Figure 5 shows the recruitment pattern of the two targeted fish species P. typus and P. senegalensis . The recruitment pattern for the two targeted fish species was continuous throughout the period of study with two recruitment peaks-major and minor (Figure 5). Using macro inspection, the months for the major and minor recruitment peaks were May and September for P. senegalensis , and October and May for P. typus correspondingly. The calculated length at recruitment were 8.52 cm and 9.53 cm for P. senegalensis and P. typus respectively (Figure 5).

Relative yield per recruit (Y'/R)

Figure 6 shows the various exploitation rates based on the Beverton and Holt relative yield per recruit model. Emax which implies exploitation rate producing maximum yield (yellow dashes), E0.1 suggesting exploitation rate at which the marginal increase of Y'/R is 10% of its virgin stock (green dashes) and E0.5 indicating exploitation rate under which the stock is reduced to half its virgin biomass (red dashes) of P. senegalensis and P. typus were estimated as E0.1=0.807, E0.5=0.376 and Emax=0.963; and E0.1=0.704, E0.5=0.357 and Emax=0.829 respectively (Figure 6). Table 5 showed the actual values of E0.1, E0.5 and Emax by sexes of the targeted fish species.

Discussion

Growth parameters

The asymptotic length (L) for P. senegalensis in the present study is higher than what were reported by other authors but similar to estimate by Sidibe (Table 1) [20]. While the value of asymptotic length for P. typus in the current study is close to what was reported by Sidibe [20] and higher than what were reported by other authors (Table 1). The difference in values could be linked to the diversity of methods used for the assessment of growth parameters, length of largest species, time and period of sampling as well as the nature of the length distribution The asymptotic length estimated for the two-species in the present study is lower than the highest length recorded by Sidibe [20] from Guinea (100 cm P. senegalensis ) and 108 cm P. typus ). This assertion suggests that the stock being exploited in Liberian fisheries waters is relatively small. The K (yr-1) for the both species from the study were lower and t0 higher than what were reported from Benin and Guinea respectively, indicating that maximum size is rapidly attained for both species in Benin and Guinea than for those of Liberia (Table 1). The φ' mean values for P. senegalensis and P. typus were close to what were reported by other authors (Table 1). In this study the φ' mean values estimates of P. senegalensis fall within range estimated by Baijot et al. [31] for some important fishes in Africa range of 2.65-3.32 which were considered as low; moreover, P. typus φ' mean values estimates slightly fall below 2.65; so these species are regarded as showing slow growth performance in Liberian fisheries water. The growth performance index of the two-species in the current study appeared to be in line with estimates from other studies (Table 1). This finding demonstrates that they are of similar taxonomic family. Further, the growth performance index indicates the important availability of food and other favorable environmental conditions [32]. Moreover, the growth rate (K) was found to be lower than 0.34, demonstrating that, P. senegalensis and P. typus are slow growing fish species, evinced by the long lifespan of 21.49 and 19.3 years respectively [33]. This slow growth rate might be induced by changes in the physical and chemical characteristics of the water amplified by the persistent climate change problems [34].

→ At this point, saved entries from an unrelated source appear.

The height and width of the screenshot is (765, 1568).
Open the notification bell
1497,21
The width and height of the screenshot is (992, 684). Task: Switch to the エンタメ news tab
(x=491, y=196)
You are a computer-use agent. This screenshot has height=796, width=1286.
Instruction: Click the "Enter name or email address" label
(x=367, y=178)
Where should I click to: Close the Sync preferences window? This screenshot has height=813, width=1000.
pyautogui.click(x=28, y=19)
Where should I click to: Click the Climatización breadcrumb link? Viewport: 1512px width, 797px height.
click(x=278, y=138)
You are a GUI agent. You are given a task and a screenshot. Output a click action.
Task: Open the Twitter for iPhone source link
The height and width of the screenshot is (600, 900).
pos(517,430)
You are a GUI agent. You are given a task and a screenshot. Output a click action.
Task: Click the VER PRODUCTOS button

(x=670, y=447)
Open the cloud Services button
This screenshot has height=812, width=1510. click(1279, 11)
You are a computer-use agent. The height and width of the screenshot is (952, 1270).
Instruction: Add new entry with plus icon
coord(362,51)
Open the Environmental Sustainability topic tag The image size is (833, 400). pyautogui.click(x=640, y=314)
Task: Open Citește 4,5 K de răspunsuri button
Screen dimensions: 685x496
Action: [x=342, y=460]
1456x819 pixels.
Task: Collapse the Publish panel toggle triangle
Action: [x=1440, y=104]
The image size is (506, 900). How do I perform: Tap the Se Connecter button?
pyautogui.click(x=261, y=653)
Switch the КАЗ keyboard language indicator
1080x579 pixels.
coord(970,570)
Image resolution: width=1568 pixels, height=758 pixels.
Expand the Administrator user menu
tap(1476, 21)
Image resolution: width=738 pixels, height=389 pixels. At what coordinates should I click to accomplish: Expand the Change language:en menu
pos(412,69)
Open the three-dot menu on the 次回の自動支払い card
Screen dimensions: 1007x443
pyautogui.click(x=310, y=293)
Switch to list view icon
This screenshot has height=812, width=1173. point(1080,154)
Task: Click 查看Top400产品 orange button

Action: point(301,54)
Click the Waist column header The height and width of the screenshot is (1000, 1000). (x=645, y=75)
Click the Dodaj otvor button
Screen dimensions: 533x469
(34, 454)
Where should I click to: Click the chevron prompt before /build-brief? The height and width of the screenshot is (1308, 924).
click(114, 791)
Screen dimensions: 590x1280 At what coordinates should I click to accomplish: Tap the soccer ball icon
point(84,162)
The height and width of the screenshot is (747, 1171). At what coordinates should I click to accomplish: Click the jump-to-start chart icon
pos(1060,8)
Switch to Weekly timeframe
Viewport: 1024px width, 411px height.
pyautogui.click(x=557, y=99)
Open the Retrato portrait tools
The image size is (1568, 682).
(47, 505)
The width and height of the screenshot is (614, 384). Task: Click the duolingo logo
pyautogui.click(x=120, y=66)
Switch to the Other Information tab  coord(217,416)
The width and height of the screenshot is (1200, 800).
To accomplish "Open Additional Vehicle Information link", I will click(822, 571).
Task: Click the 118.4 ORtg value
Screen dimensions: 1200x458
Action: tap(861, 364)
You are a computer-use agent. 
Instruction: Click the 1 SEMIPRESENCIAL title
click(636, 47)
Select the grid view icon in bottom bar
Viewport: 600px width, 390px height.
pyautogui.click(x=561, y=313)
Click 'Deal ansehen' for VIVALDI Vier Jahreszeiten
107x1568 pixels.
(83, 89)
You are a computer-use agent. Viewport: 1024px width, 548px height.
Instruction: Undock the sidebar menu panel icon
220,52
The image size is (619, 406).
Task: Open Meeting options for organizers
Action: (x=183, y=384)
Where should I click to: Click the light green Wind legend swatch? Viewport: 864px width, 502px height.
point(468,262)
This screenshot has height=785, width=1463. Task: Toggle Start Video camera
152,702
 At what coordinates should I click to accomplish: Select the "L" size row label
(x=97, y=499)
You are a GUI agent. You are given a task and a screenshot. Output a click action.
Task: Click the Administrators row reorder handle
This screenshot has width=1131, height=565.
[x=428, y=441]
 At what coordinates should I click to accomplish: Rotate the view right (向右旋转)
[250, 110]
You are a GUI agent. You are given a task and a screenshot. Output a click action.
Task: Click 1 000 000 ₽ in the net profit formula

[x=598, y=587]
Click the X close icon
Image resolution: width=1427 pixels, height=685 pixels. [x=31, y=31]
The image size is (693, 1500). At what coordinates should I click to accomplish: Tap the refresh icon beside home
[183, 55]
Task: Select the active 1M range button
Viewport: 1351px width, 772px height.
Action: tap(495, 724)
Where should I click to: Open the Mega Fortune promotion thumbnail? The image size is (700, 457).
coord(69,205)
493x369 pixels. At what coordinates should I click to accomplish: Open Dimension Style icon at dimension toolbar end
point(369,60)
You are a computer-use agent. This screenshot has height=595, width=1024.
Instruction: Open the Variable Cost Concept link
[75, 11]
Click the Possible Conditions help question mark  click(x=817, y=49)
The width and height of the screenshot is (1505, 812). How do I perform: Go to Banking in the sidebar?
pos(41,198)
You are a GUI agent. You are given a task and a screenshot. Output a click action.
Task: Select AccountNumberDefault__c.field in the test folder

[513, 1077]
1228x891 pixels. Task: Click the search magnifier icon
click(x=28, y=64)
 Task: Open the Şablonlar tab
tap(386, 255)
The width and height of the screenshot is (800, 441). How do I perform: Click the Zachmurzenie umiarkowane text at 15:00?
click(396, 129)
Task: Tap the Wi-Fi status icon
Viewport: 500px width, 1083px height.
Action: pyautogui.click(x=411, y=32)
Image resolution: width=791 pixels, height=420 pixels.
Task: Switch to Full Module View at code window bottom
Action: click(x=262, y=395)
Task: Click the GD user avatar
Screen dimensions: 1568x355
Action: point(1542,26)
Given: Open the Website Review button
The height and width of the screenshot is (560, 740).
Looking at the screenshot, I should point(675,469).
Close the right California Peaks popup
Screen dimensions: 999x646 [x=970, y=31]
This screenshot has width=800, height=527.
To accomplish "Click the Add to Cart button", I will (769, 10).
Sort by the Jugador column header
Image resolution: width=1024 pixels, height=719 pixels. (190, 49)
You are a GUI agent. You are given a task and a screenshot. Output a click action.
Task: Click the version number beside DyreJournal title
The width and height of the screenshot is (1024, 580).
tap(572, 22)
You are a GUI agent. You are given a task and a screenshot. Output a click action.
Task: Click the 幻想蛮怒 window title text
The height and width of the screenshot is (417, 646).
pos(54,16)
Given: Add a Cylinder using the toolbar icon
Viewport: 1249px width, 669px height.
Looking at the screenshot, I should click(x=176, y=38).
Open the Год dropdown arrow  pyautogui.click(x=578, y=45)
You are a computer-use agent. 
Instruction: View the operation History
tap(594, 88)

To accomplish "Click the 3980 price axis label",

The calculated age-length data result show that for P. senegalensis growth was similar to what were reported in Congo and Guinea; but the growth was slower in other countries (Table 3). The linear growth of P. typus was closer to what were reported in Congo, Guinea and Nigeria and by far higher than what was reported in other localities (Table 3). This observation show that P. senegalensis and P. typus in Liberian waters are fast growing than some countries in Table 3 and are growing almost at the same rate with others countries (Table 3). Evidently, this affirmed the first assertion that these two-species within the Liberian coastal waters are physiologically healthy.

Mortality coefficients and current exploitation rate

The fishing mortality (0.56 yr-1) for P. senegalensis from the current study was relatively greater than the natural mortality (F=0.37 yr-1). This estimate agrees with estimates from Benin from site 1, but contradicts what where reported from Guinea and Benin site 2 (Table 4). Additionally, the obtained fishing mortality was found to be higher than the optimum fishing rate (Fopt=0.37 yr-1), which is an indication of over-fishing. Beverton et al. [28] suggested that when the natural mortality and fishing mortality are equal (that is; exploitation rate (E)=0.5), then the stock is in a healthy state and optimally exploited. The estimated current exploitation rate (E) was 0.60, which indicated heavy exploitation. Further, the estimated Z/K ratios for P. senegalensis which was greater than 1 (Z/K=7.15) as in Table 6 also strengthen the presence of heavy exploitation as a result of increased fishing mortality [35]. The estimated Ecurrent compared favourably with [28] but lower than [32] from Site 1 (Table 4). This variation could be due to the high rate of fishing pressure on stock in Benin than in Liberia. However, the calculated exploitation rate was not intense because it (Ecurrent=0.60) was much lower than the maximum allowable limit based on the yieldper- recruit calculation (Emax=0.963). Nonetheless, the exploitation of this stock could soon approach the maximum sustainable yield if the current level of exploitation is not monitored accordingly with subsequent negative consequences on the stock biomass and food security for fishing households. Therefore, the present level of fishing mortality (in terms of number of fishing vessels, especially artisanal canoes) should be of urgent concern for fisheries managers in Liberia.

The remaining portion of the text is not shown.